The Japanese are absolutely destroying the credibility of their currency in a last ditch effort to boost short-term economic growth.

So why would they want to devalue their currency?

Well, there are too main reasons why nations do this.

One reason is that it makes it easier to pay off debt.  The government debt to GDP ratio in Japan is approximately 250 percent at the moment, and the total debt to GDP ratio is approximately 600 percent.  When you have lots more money floating around, servicing crippling levels of debt becomes more feasible.

Secondly, nations like to devalue their currencies because it makes their products less expensive on the world stage.

In other words, it helps them sell more stuff to other people.

But in the process, this hurts other exporters.  For example, what the Bank of Japan just did is already having serious consequences for South Korean automakers

In Seoul, shares of auto makers Hyundai Motor and Kia Motors fell 5.9% and 5.6%, respectively, on Monday.

South Korean and Japanese companies often compete head-to-head in the same product groups in global markets, notably cars and electronics goods.

From the Bank of Japan’s standpoint, “you’re giving your industry a head start relative to someone else’s,” said Markus Rosgen, regional head of equity strategy at Citi in Hong Kong. “The perception in the equity market will be that they [South Korea] will have to take a hit from the lack of competitiveness versus the Japanese.”

This is why I said that there are winners and there are losers in every currency war.

• _GOAL 1_
Reproduce the stretch of the passage on Japan's currency from "In Seoul, shares" through "and electronics goods.", word for word.
• _GOAL 2_
Answer these questions using the passage on Japan's currency:
(a) What is the approximate government debt to GDP ratio in Japan?
(b) By what percentage did shares of Hyundai Motor fall in Seoul on Monday?
(c) What position does Markus Rosgen hold?
The items have no connection to the text about Japan's currency.

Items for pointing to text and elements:
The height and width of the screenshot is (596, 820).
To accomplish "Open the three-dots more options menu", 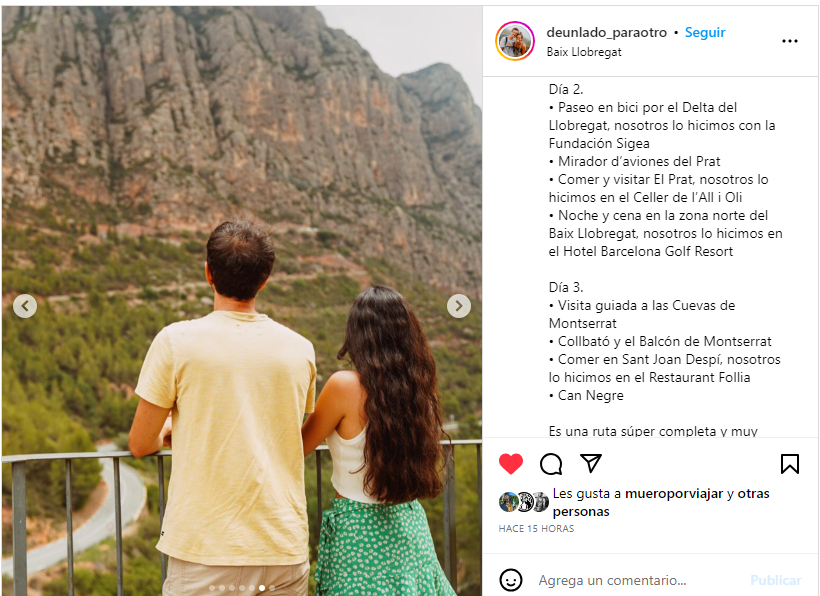I will [x=790, y=41].
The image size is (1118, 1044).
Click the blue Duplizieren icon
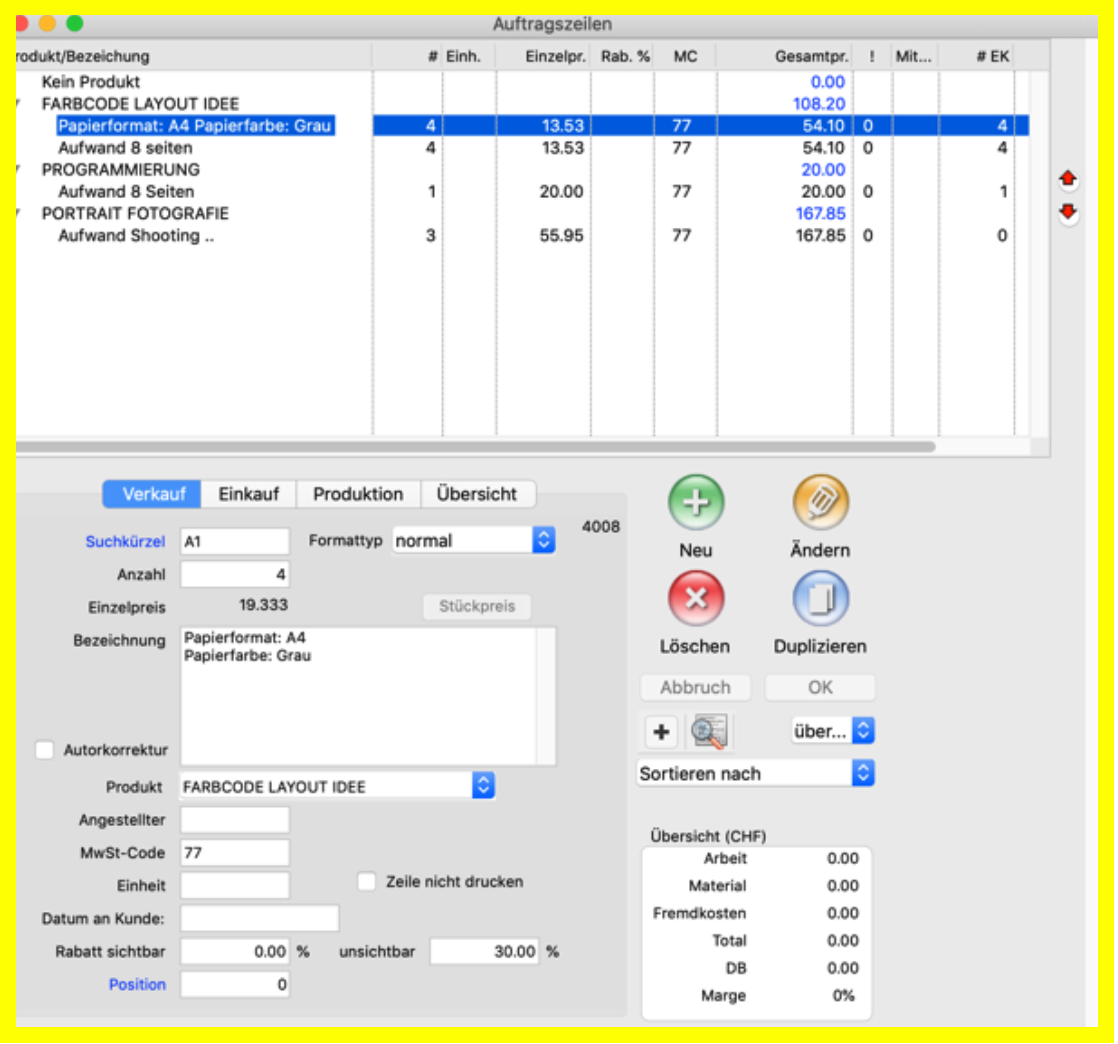pyautogui.click(x=820, y=599)
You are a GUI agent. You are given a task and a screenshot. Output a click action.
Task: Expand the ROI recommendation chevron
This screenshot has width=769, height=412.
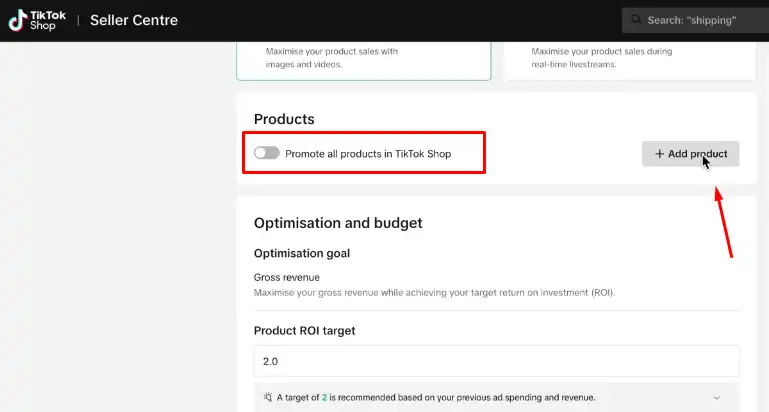tap(717, 398)
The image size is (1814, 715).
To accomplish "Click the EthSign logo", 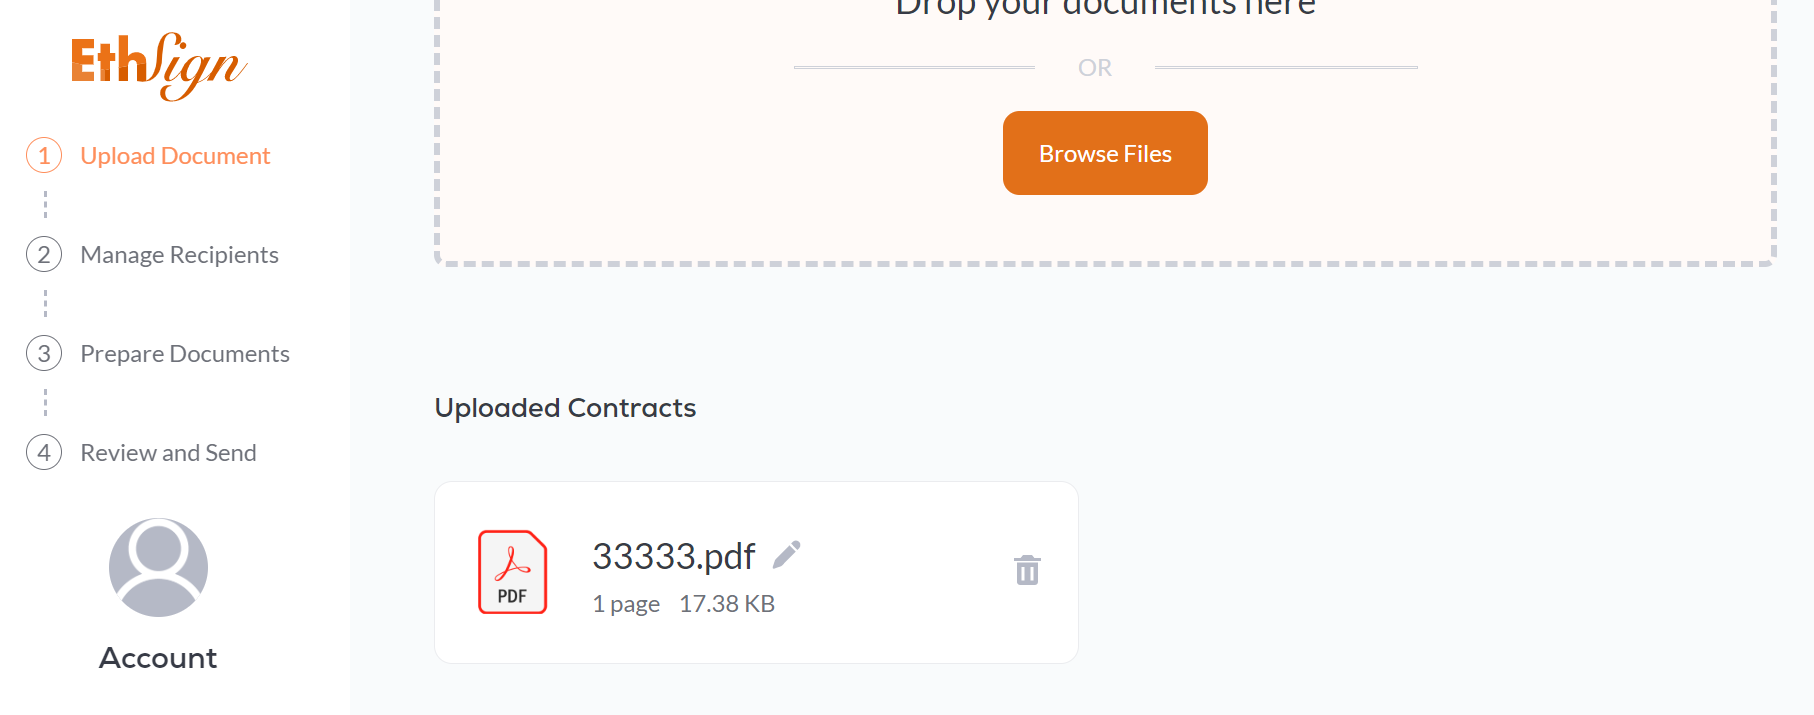I will pyautogui.click(x=158, y=66).
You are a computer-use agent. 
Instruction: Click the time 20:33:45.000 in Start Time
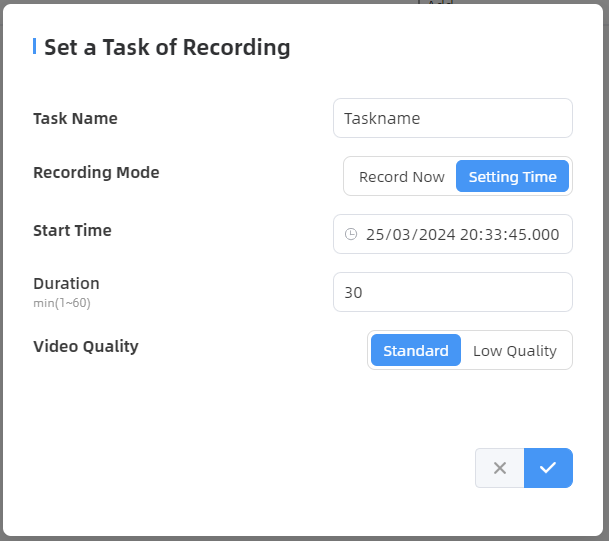point(510,234)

• _FINAL ANSWER 1_
In Seoul, shares of auto makers Hyundai Motor and Kia Motors fell 5.9% and 5.6%, respectively, on Monday.

South Korean and Japanese companies often compete head-to-head in the same product groups in global markets, notably cars and electronics goods.

• _FINAL ANSWER 2_
(a) Approximately 250 percent.
(b) 5.9%.
(c) Regional head of equity strategy at Citi in Hong Kong.